With the widespread adoption of wearable fitness devices and health trackers, biomedical researchers face the challenge of how to glean insights from all this information and translate them efficiently into clinical practice. The latest artificial intelligence (AI) tools and cloud computing can accelerate the collection and analysis of insights by processing massive amounts of data quickly and securely. For Neo Christopher Chung, Assistant Professor of Computer Science at the University of Warsaw and Research Associate in the David Geffen School of Medicine at University of California in Los Angeles, “medical imaging and electronic health records provide new opportunities for scientists and clinicians to improve our understanding of disease classification and prognosis.” For Marieke van Buchem, Ph.D. researcher and Innovation Manager at the Leiden University Medical Center in the Netherlands and Visiting Researcher at the Stanford School of Medicine, “the implementation of clinical AI in healthcare settings has been lagging in the past years, but there is an opportunity to gain insights from the enormous amount of electronic health data records. It’s all about moving AI from the research space into clinical practice.” [patient privacy and data security sentence here– get from legal?]

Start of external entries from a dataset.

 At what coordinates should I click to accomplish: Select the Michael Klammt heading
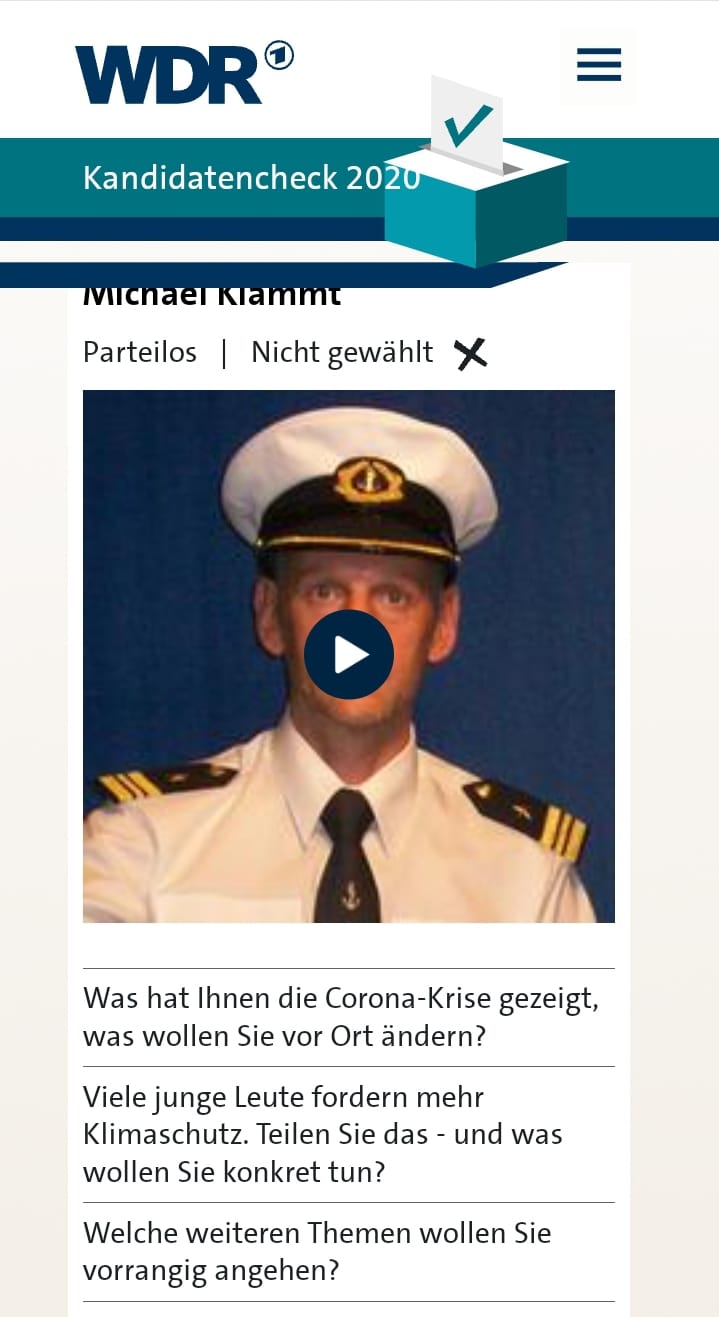212,297
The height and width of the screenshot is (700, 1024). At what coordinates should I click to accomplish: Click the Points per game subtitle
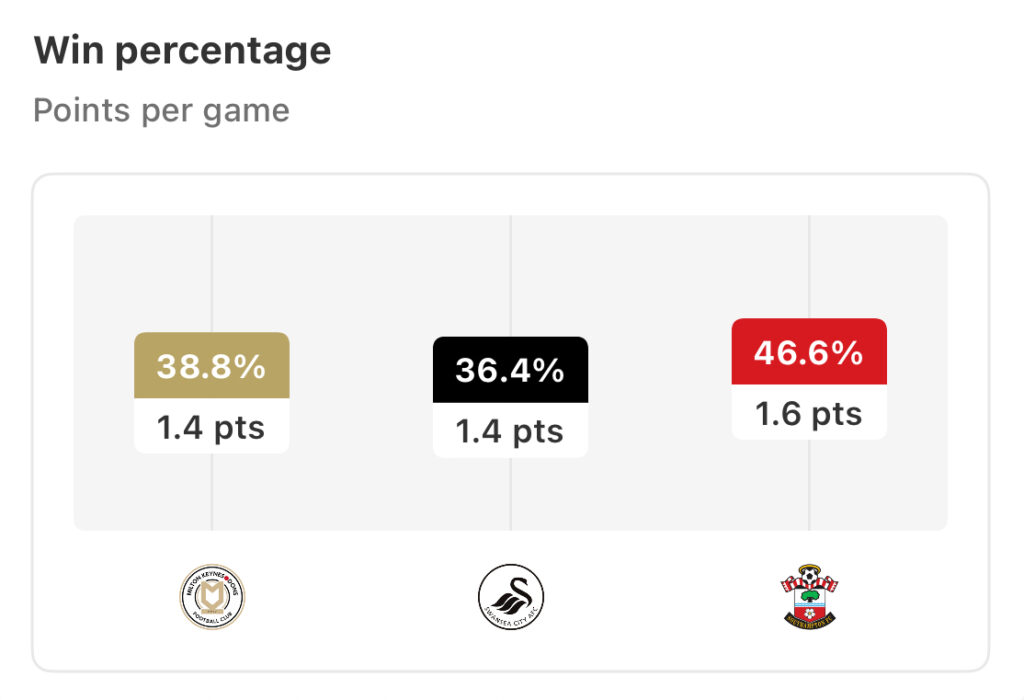click(x=161, y=110)
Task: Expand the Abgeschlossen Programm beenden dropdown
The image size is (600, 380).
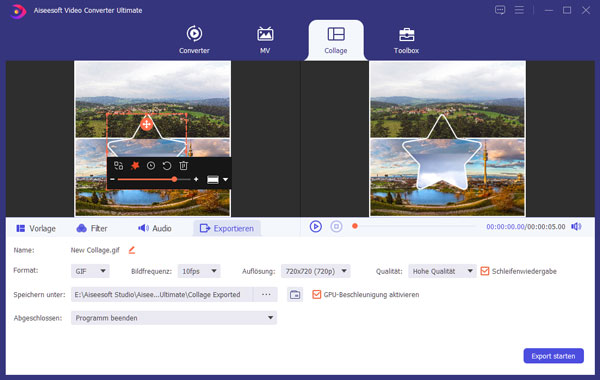Action: (x=174, y=318)
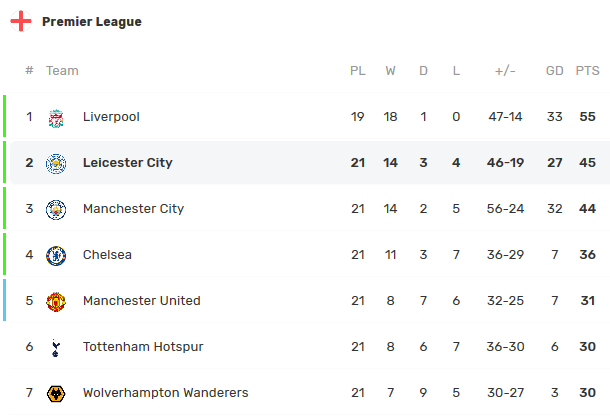Click the Wolverhampton Wanderers club crest

pos(56,393)

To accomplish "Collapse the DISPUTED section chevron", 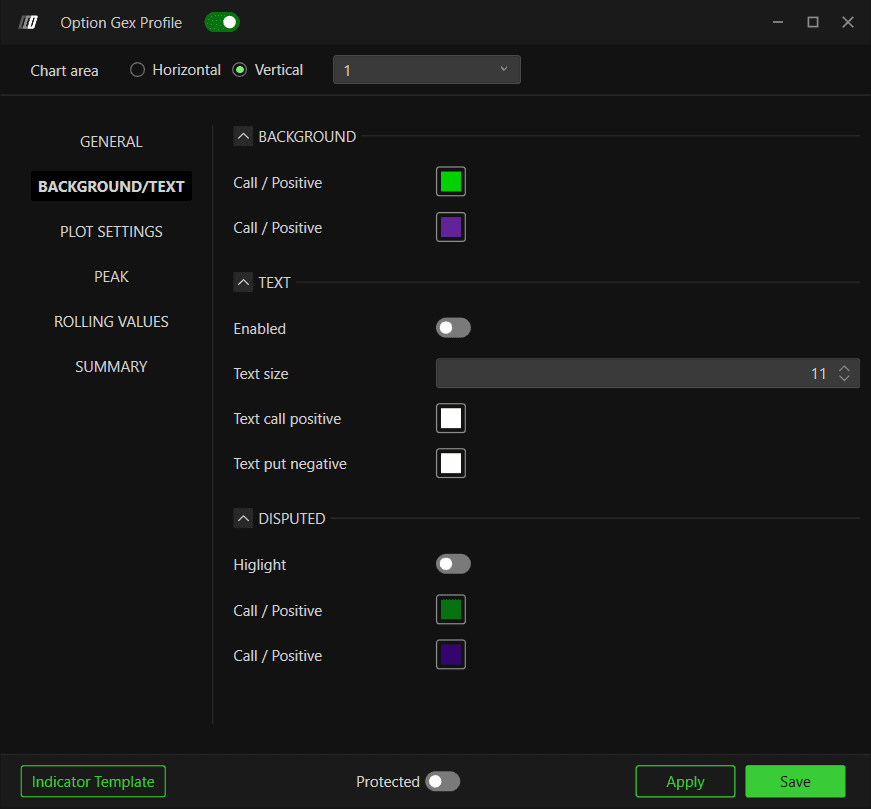I will 243,518.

Both Chung and van Buchem were members of the 2022 cohort of Google Cloud Research Innovators, a global community of researchers from many different organizations driving scientific breakthroughs with Google Cloud. As Research Innovators, they have access to Google Cloud research credits, technical support, and a network of potential collaborators. Van Buchem says, “I enjoy the exchange of ideas with the other Research Innovators and Google experts on how Google Cloud could innovate healthcare and how I could translate these ideas into actual projects in the hospital.” “It’s been interesting to see other people’s processes, and I get inspiration from other deep learning problems,” says Chung. Both researchers are committed to exploring how AI and cloud computing can make the most advanced cancer research tools more accessible to all researchers, and improve diagnoses and prognoses for cancer patients.

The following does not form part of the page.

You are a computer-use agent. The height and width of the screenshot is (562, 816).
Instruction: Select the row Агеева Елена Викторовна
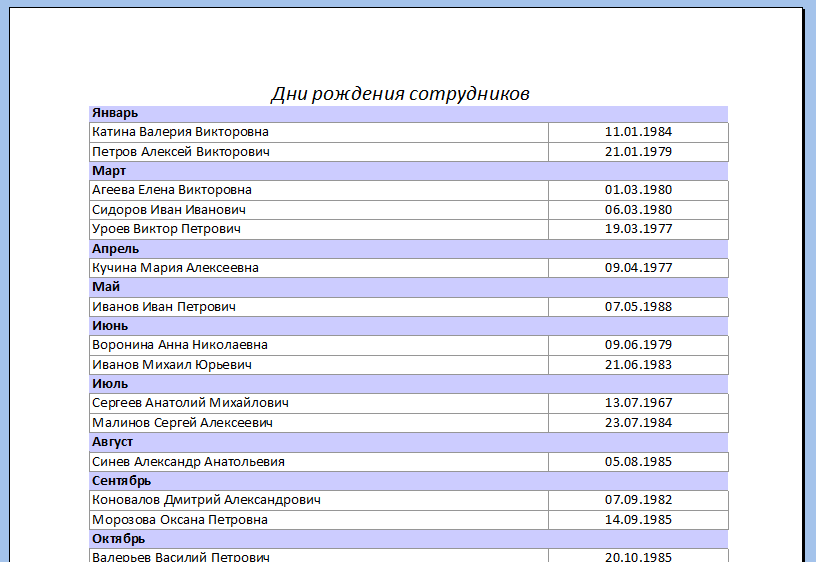point(409,190)

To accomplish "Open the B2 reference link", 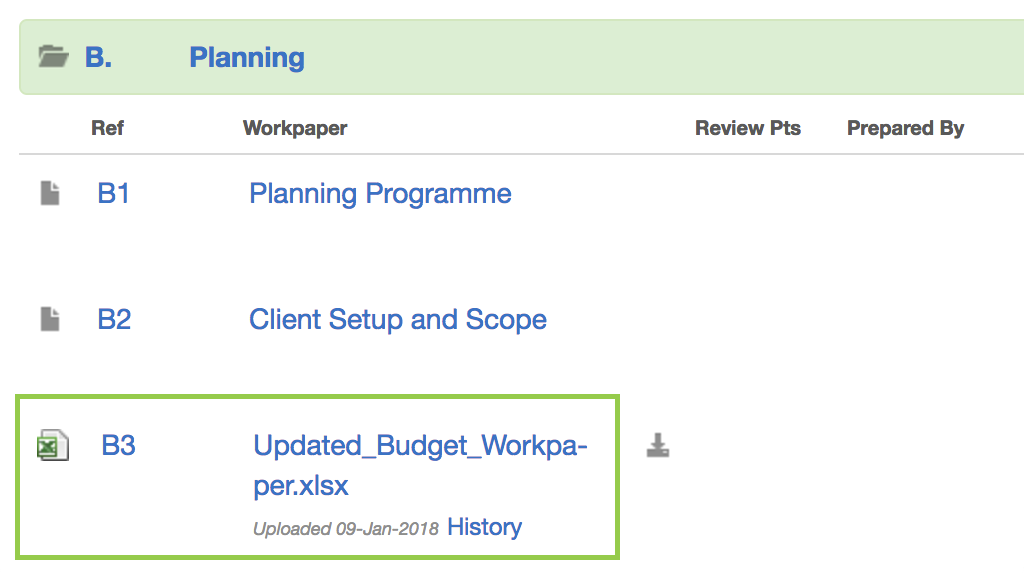I will click(114, 319).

Training algorithms to Improve cancer diagnoses
As the Lead AI/ML principal investigator for INFORM (Interpretability of Deep Neural Networks for Radiomics), a European consortium that develops and trains interpretable deep neural networks to make better biomedical predictions, Chung uses AI to study cancer images like CT and PT scans. The huge datasets in the Cancer Imaging Archive and the National Institutes of Health (NIH) can run to hundreds of gigabytes or tens of petabytes. He explains that current AI models work best for the commonly found images they have been trained on, but for privacy and regulatory reasons medical imagery has been more difficult to collect and analyze. Chung’s goal is to start with the deep learning algorithms trained on natural image datasets, then adapt them to process medical images. “It is hard to understand the inner workings of AI,” he says. “An algorithm can make a correct prediction but we don’t know why it’s accurate. That makes it difficult for doctors and patients to trust it. It’s like a black box.” Chung believes transparency will improve both accuracy and trust in AI applications to healthcare.

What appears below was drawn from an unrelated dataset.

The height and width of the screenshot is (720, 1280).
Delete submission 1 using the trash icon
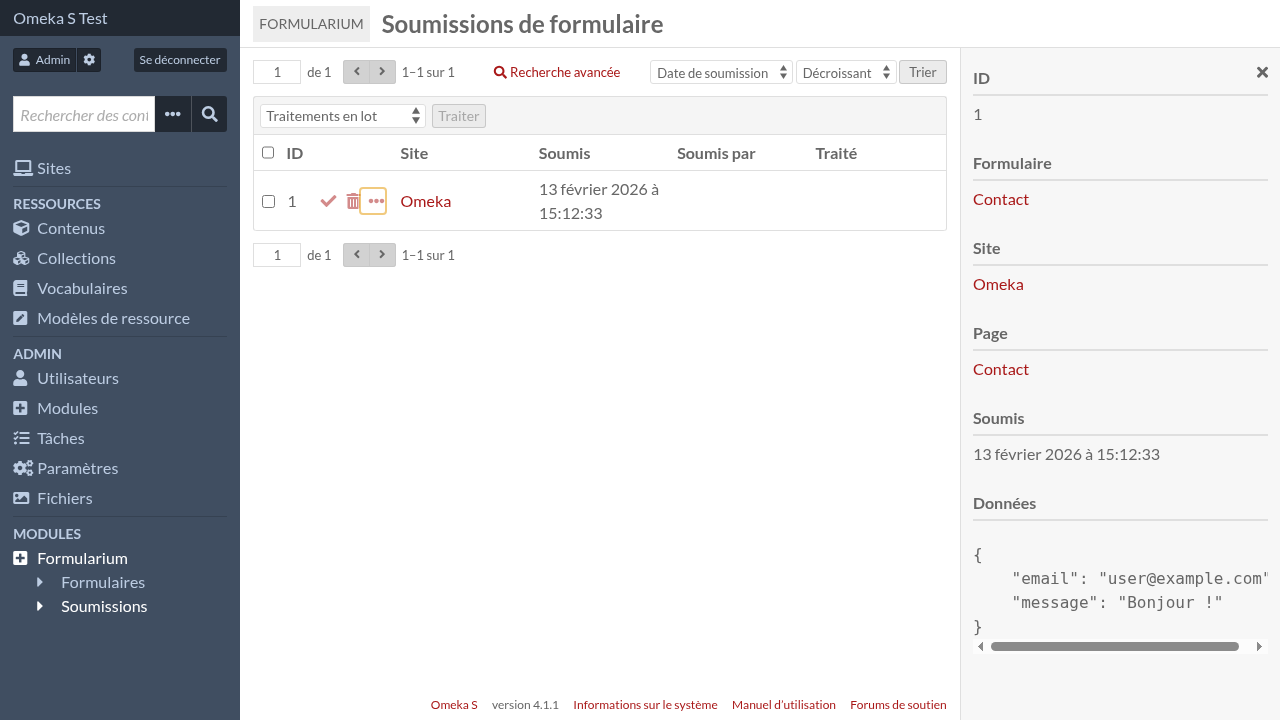[352, 201]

Chung and Lennart Brocki at the Computational Biology and Machine Learning group at the University of Warsaw set up a project to run large-scale model training and inference using Google Compute Engine’s Graphical Processing Units (GPUs). They have developed an AI tool that can accurately classify tumors and simultaneously explain its decision-making process. They use Google Colab to quickly prototype or test an idea on a smaller scale. “Having a low barrier to entry is incredible,” Chung says. “That means lower overhead costs and no waiting times, no maintenance. It’s also flexible to scale GPU usage up and down. I really appreciate having Google Research credits to try new ideas.”
Using Natural Language Processing to analyze patient communications
As part of the Clinical AI Implementation and Research Lab (CAIRELab) in Leiden, van Buchem applies Natural Language Processing tools to accelerate and scale up the implementation of clinical AI in hospitals. For her current project, she wondered how patient-generated data could help screen and provide resources for at-risk populations. During six months at Stanford School of Medicine’s Boussard Lab, she and her colleague Anne de Hond, under the supervision of Tina Hernandez-Boussard, piloted a program to identify cancer patients at risk for developing depression. To understand the care process, she interviewed social workers, oncologists, and psychiatrists about their workflow with patients. Then, using Google Cloud’s storage and compute capabilities as well as the open-source Bidirectional Encoder Representations from Transformers (BERT), she trained a large language model on public data and fine tuned it to identify concerning patient messages sent through Stanford’s patient portal.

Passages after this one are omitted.